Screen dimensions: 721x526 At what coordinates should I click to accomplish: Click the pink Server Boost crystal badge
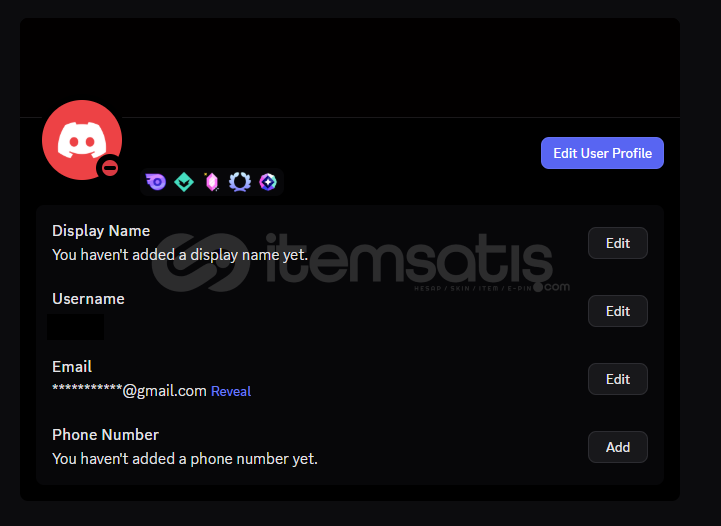click(212, 182)
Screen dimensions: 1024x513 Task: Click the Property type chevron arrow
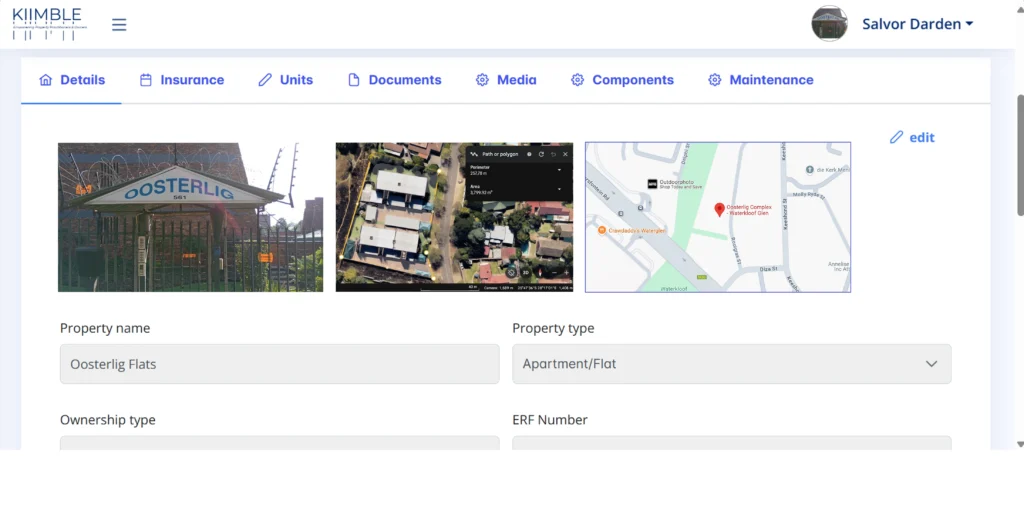point(931,364)
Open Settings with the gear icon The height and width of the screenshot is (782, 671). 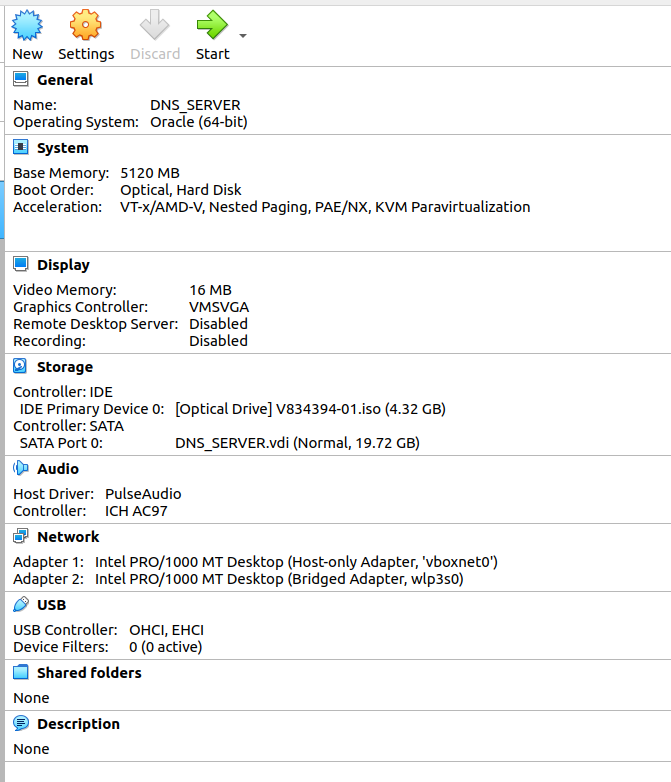click(x=85, y=25)
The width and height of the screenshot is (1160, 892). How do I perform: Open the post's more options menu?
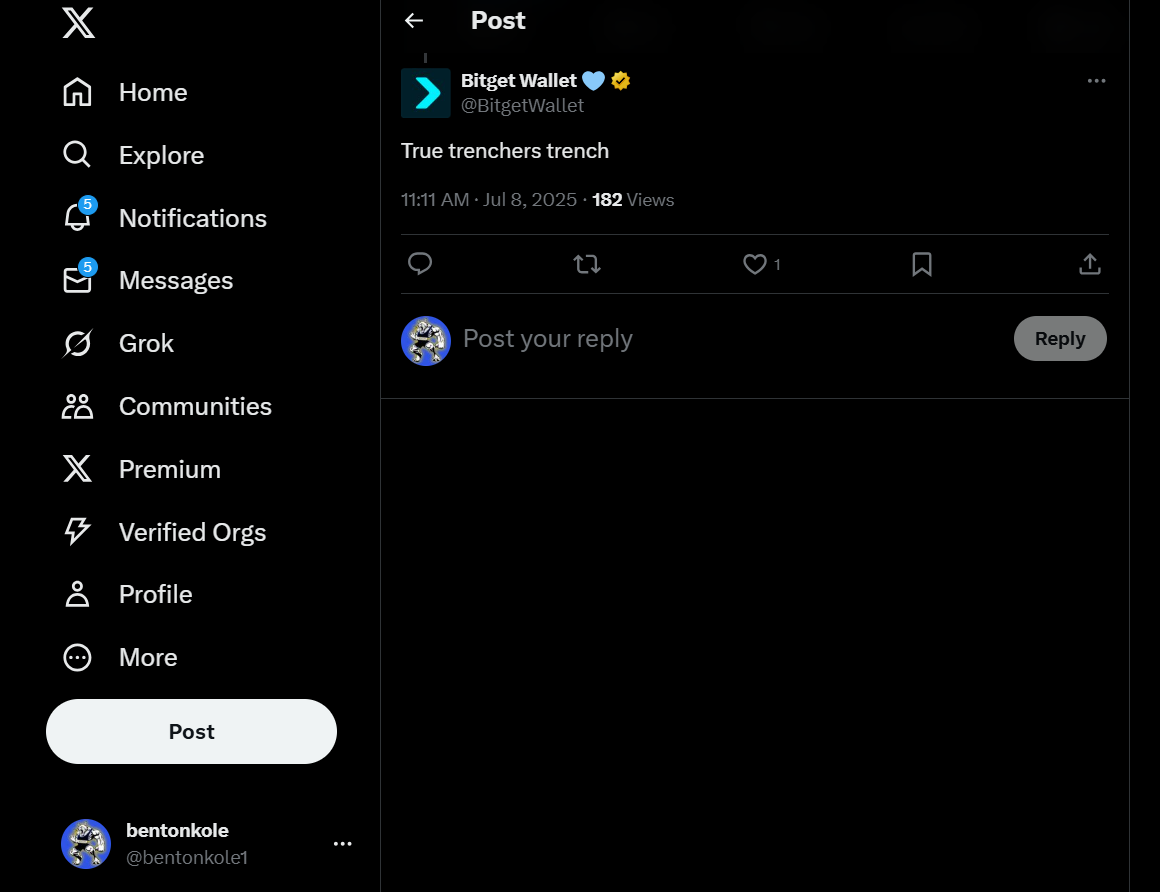point(1096,81)
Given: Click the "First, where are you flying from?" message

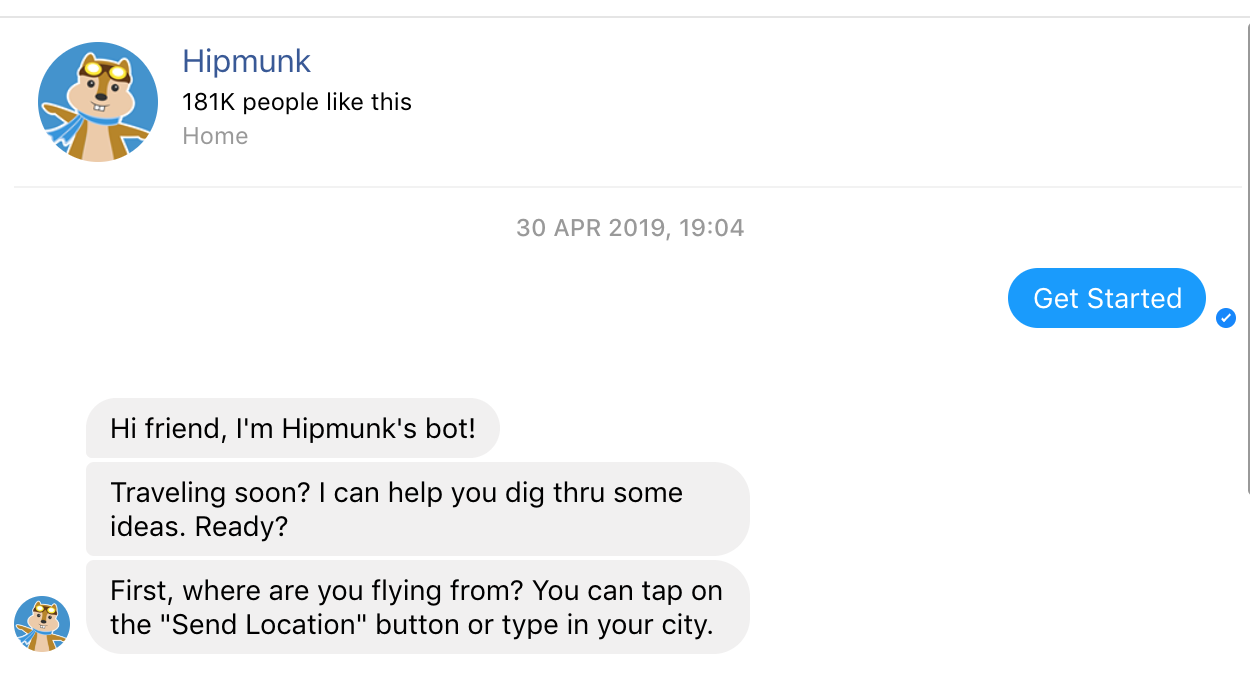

***

Beginning with the line that has "The width and", repeat each remaining line of the data above word for word, keeping pictures out.

The width and height of the screenshot is (1160, 892). How do I perform: Open the post's more options menu?
point(1096,81)
Given: Click the "First, where are you flying from?" message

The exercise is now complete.